Qu'est-ce que le positivisme caricatural que F. Dastur nous a présenté? L'homme de paille d'une relation beaucoup plus complexe entre la biologie et la médecine. Croyant réfuter ce positivisme caricatural (on ne voit pas très bien comment, par ailleurs), elle croit réfuter tout fondement biologique de la médecine.

En ne disant rien sur l'état actuel de la médecine, elle croit donner plus d'efficacité à son argument.
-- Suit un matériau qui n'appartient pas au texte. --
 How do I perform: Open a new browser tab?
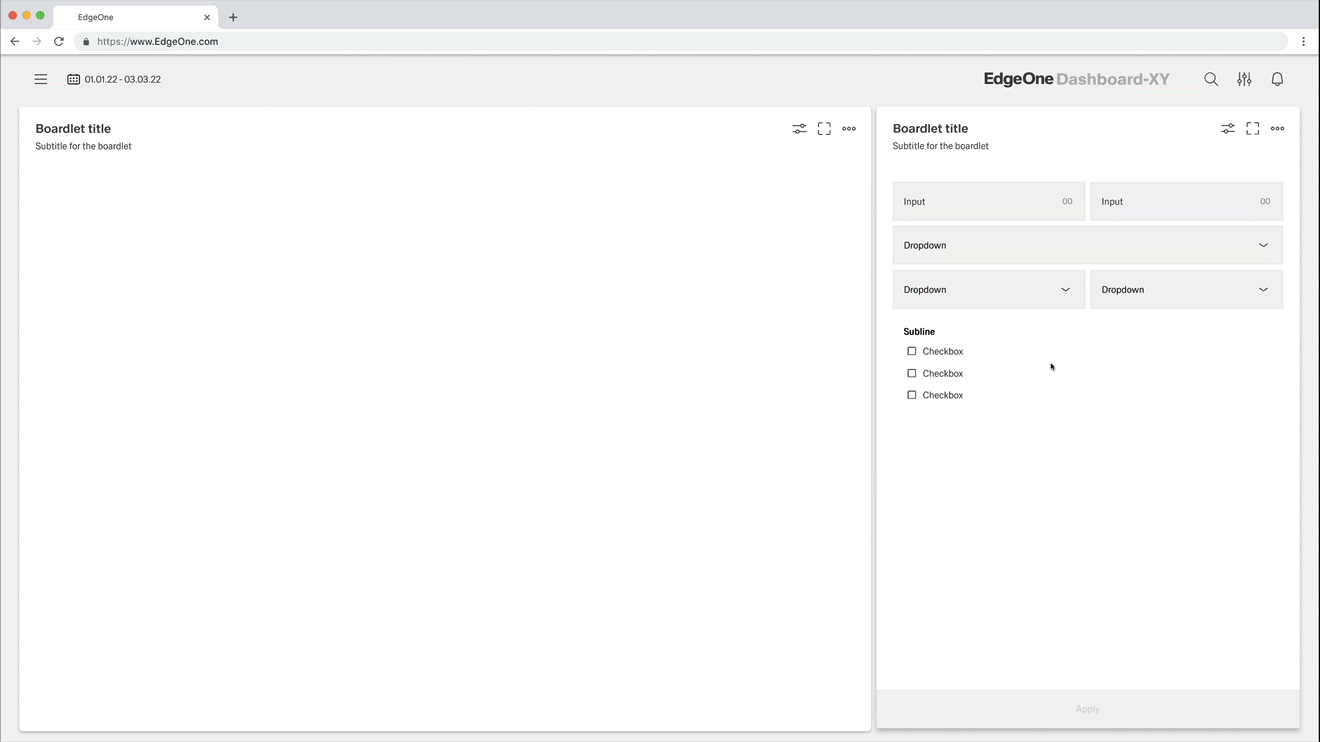[x=233, y=17]
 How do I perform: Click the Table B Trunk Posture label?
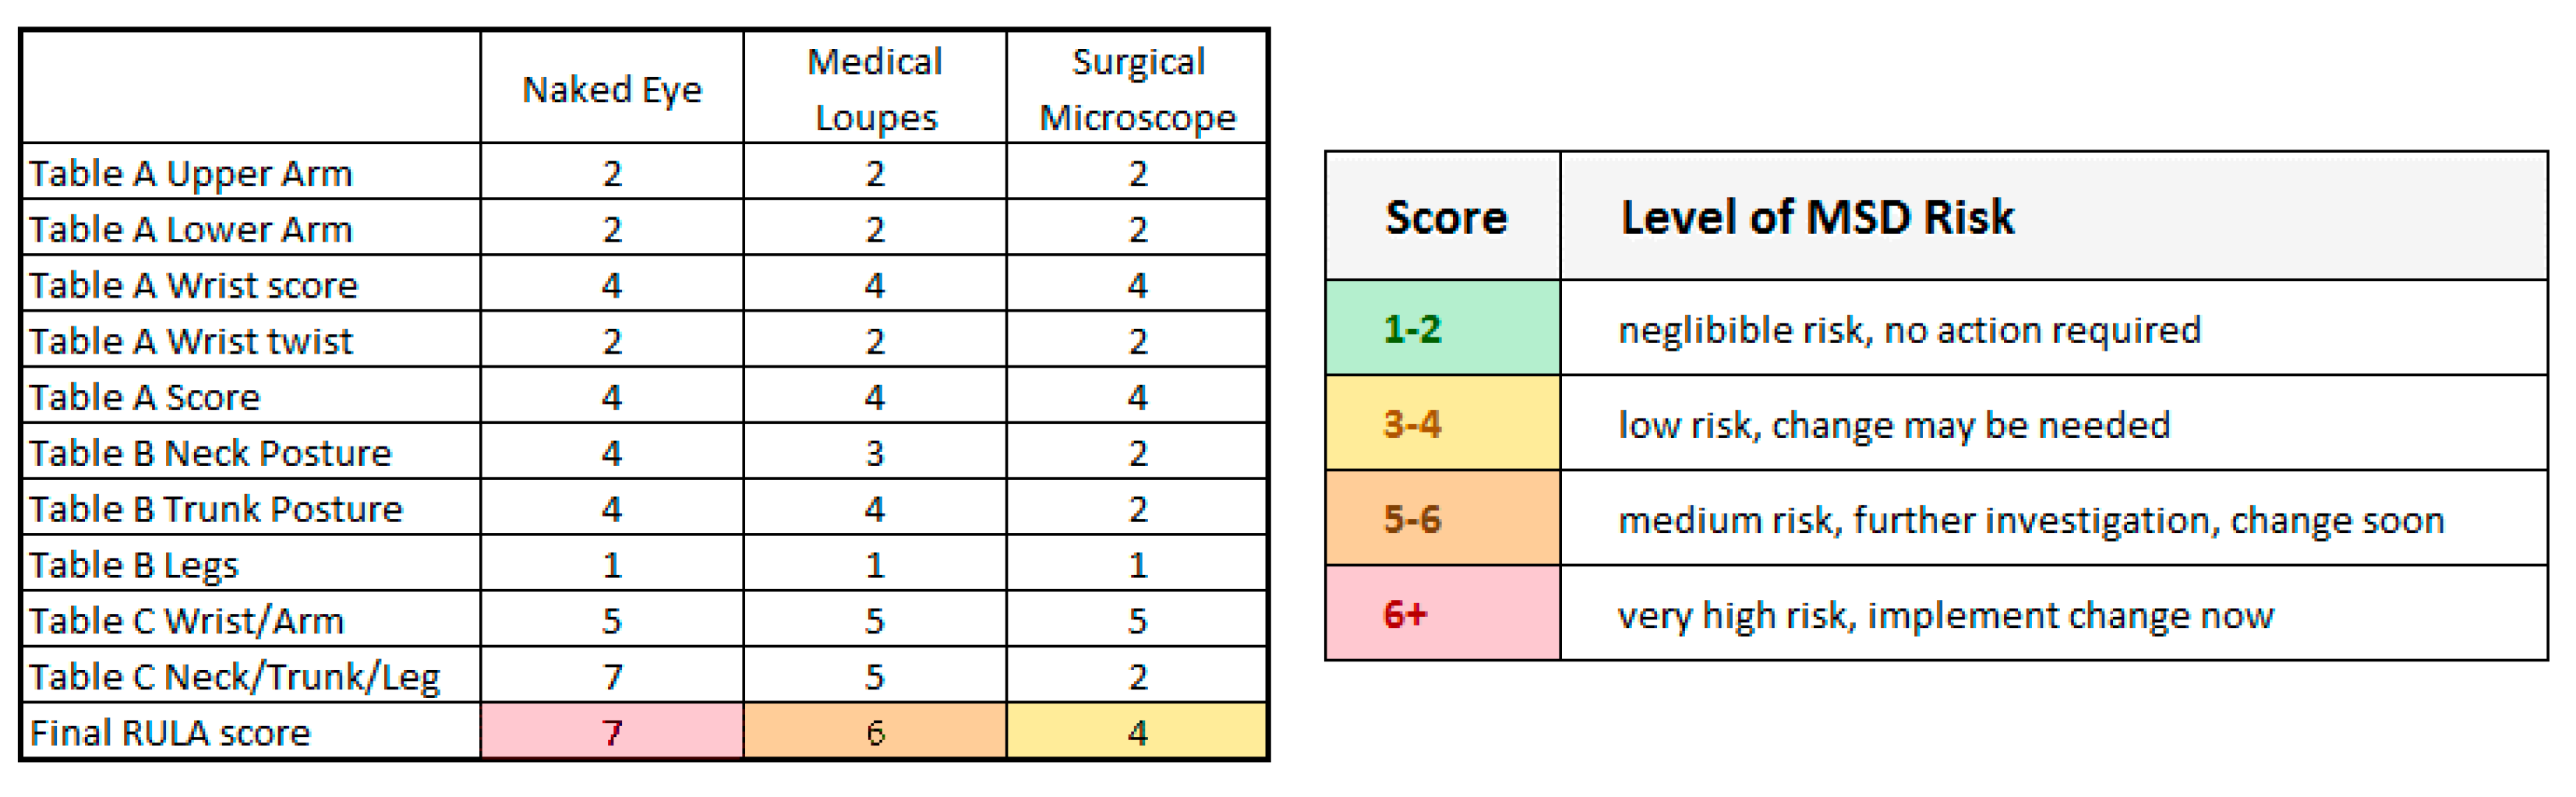(216, 510)
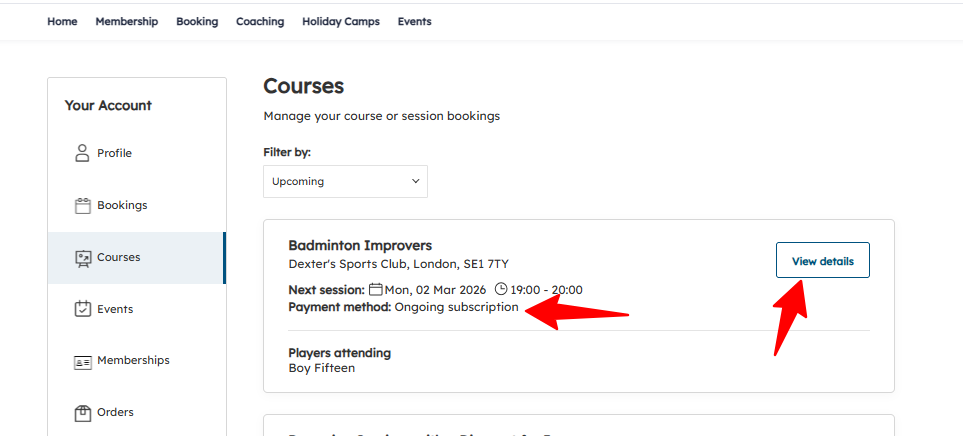The image size is (963, 436).
Task: Open Holiday Camps from navigation bar
Action: pyautogui.click(x=341, y=21)
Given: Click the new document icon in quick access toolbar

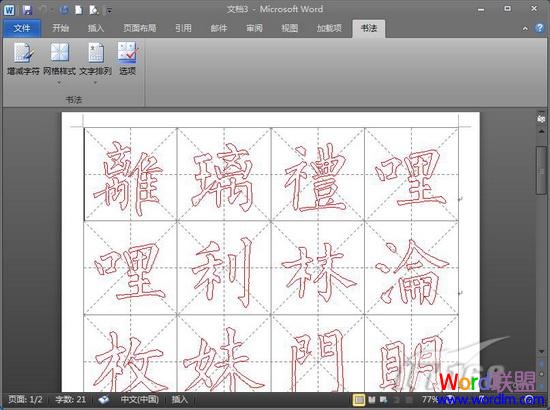Looking at the screenshot, I should (79, 10).
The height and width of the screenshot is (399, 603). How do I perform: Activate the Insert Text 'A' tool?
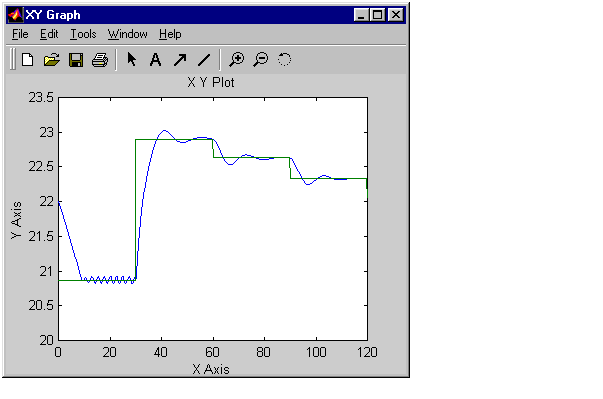[155, 60]
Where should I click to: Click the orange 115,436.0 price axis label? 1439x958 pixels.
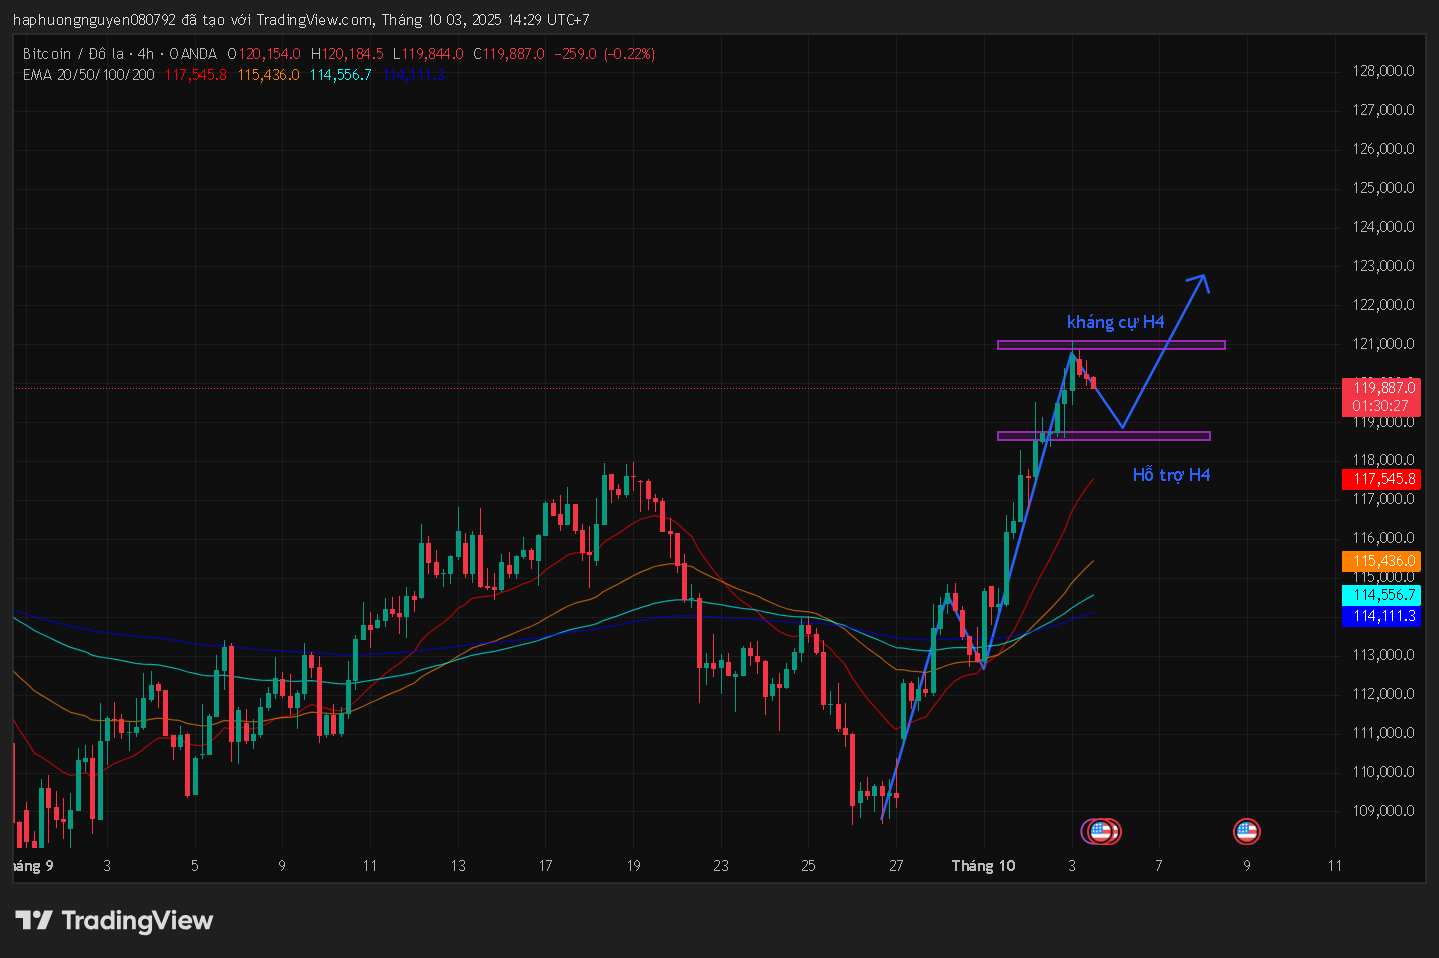(x=1383, y=561)
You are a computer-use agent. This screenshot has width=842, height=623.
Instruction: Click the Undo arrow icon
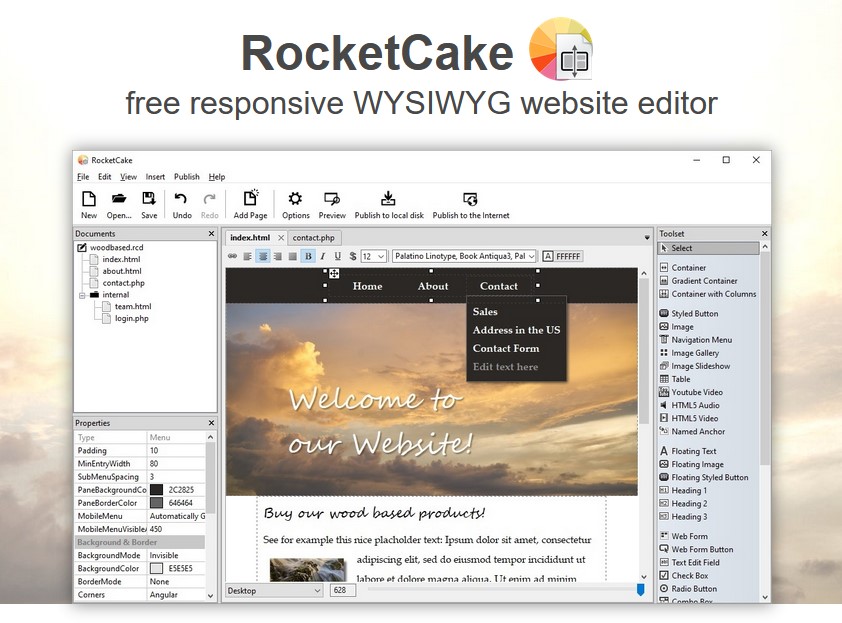pos(181,199)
Mais cela ne fait que renforcer l'aspect fallacieux de son argument.

Et pour terminer sur cette question, bien que je ne dise rien sur cette question dans le billet, son exposé était parsemé de remarques (très négatives) sur l'état actuel des relations entre la biologie et la médecine. Toutes ses suggestions sur la psychiatrie étaient clairement opposées à sa dimension physiologique. Si on l'avait poussée un peu, je suis certain qu'on aurait trouvé le discours habituel contre les traitements médicamenteux.


3) Qu'il y ait une distinction entre la philosophie et la science, c'est une chose qui peut être discutée. La discussion sera sans doute très intéressante.

Mais qu'on adopte une attitude anti-scientifique systématique, en critiquant toute tentative scientifique rationnelle sous le prétexte -ridicule- selon lequel toute science est scientiste, tout d'abord cela m'irrite, et ensuite cela n'a aucun fondement philosophique, rationnel, historique, factuel... Et moralement, je ne peux pas m'empêcher d'y voir la mauvaise foi de nos prétendus "intellectuels".